Jean-Luc Moulène présente le poster de l'exposition-affiche-catalogue OUT - 1995 - Ecole d'art de Grenoble |
Ils passent un diplôme tous brillamment. Grosse fête. Jean-Pierre Simon, le directeur de l'école, les ayant trouvés brillants leur propose une exposition. On était vendredi, moi je dégage, je prends mon train. Les étudiants refusent de faire une exposition, en disant non, non, on a passé le diplôme, on a montré ce qu'on avait à montrer, l'affaire est terminée, on ne va pas, en plus, contribuer à l'image de l'école.
Et ils m'appellent au téléphone pendant que j'étais dans le train pour me dire : "On a une idée". Ah, ils avaient dit non et maintenant ils ont une idée. Ils me disent voilà, on voudrait que tu nous fasses un portrait de groupe, pour marquer l'année. (Ils ont nettement conscience de constituer une année). On veut un portrait de groupe qu'on présentera dans le hall de l'école pendant qu'on fera un grand dîner dans la Grande Galerie. Mais un grand diner exclusif, sans invités.
Il y avait donc une table constituée exclusivement par les 5eme année qui avaient passé leur diplôme. Sans œuvre, l'œuvre c'était justement qu'il n'y ait pas d'invités. C'est une conception de l'œuvre comme un objet clos. Cette histoire des invités, ou de faire des œuvres pour le public, ou de compter sur le public pour finir l'œuvre : non. Non. Ça n'a pas été très bien pris. En fin de dîner il y a eu des empoignades, justement sur cette question des invités. Pourquoi pas d'invités puisque l'art est une ouverture. Mais non, l'art c'est d'abord une clôture. C'est cette clôture qui va pouvoir s'ouvrir à l'interrogation critique ou pas.
Et donc me voilà en train de leur dire, vous faites chier, mais ok, je viens la semaine prochaine avec ma chambre, on fait ça en lumière du jour dans la galerie. Après, quand je suis revenu, j'ai aussi fait des petits dessins en fonction des personnes. Et donc il fallait faire un catalogue puisque la logique c'était qu'il y ait une expo de groupe, une œuvre dans l'exposition et un catalogue. Les étudiants avaient été convaincus par le fait d'avoir leur premier catalogue d'artiste. Comme on l'a fait ensemble, mon nom est dans la liste par ordre alphabétique, au même niveau et au même titre que celui des étudiants. C'est important pour moi, il n'y a pas de surplomb. Ça s'appelait "OUT". Il y a la liste des étudiants et moi-même, école de Grenoble, poster édité à l'occasion du dnsep, en 1995, imprimé à 500 exemplaires.

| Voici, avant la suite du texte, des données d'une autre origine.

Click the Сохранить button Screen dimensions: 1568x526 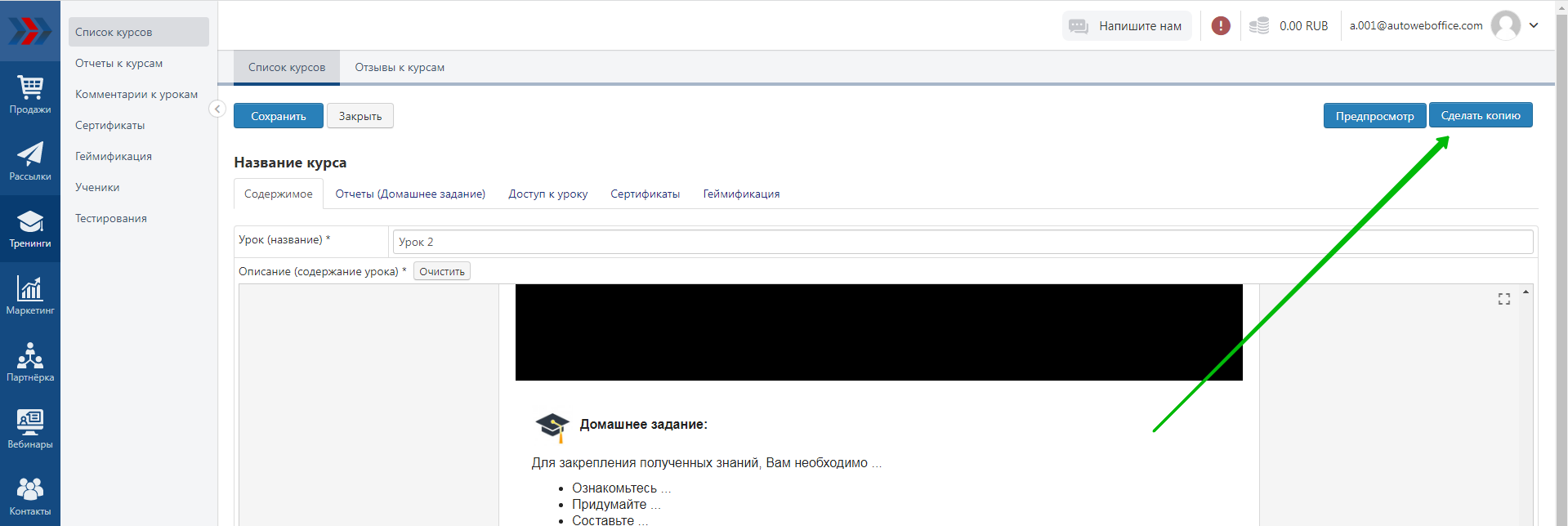click(278, 116)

La dispersion de cet objet constitue l'exposition, l'affiche et le catalogue. Il m'en reste quelques-uns. Le petit texte du critique, obligatoire, qui n'est autre que Franck Perrin (avec qui on a eu de bonnes parties de rigolades). Et on en arrive au poster lui-même qui se déplie. Tu le vois ?
Là-dedans pour ceux qui connaissent le monde de l'art d'aujourd'hui, il y a des têtes qui sont familières, Matthieu Laurette par exemple. C'était en 1995, vingt ans après, un certain nombre de ces jeunes gens sont devenus des artistes. Artistes visibles, moi ce qui m'intéresse aussi c'est ceux qui ne sont pas encore visibles. Au début des années 80 les galeries recrutaient, aussi à travers les profs qui désignaient qui étaient les bons artistes etc. Donc la génération d'avant s'est constituée comme ça, sur une forte demande du marché. Moi, je n'avais pas cette position-là. J'ai plutôt conseillé aux étudiants de s'immerger, de préparer leur bombinette et quand elle serait prête de la sortir. Ne pas chercher à monter les échelons, de ma province vers Paris, de Paris vers l'international. Ça c'est des conneries. Donc, un certain nombre des gens qui sont là, on les reconnaît, mais d'autres sont toujours très actifs mais pas actifs dans le monde de l'art. C'est aussi l'intérêt d'une école, c'est ce qu'on appelait à l'époque le multi-plug. Un étudiant est quelqu'un qui, apte à pénétrer le monde du travail, doit être capable d'introduire sa réflexion esthétique au sein de n'importe quel système de production.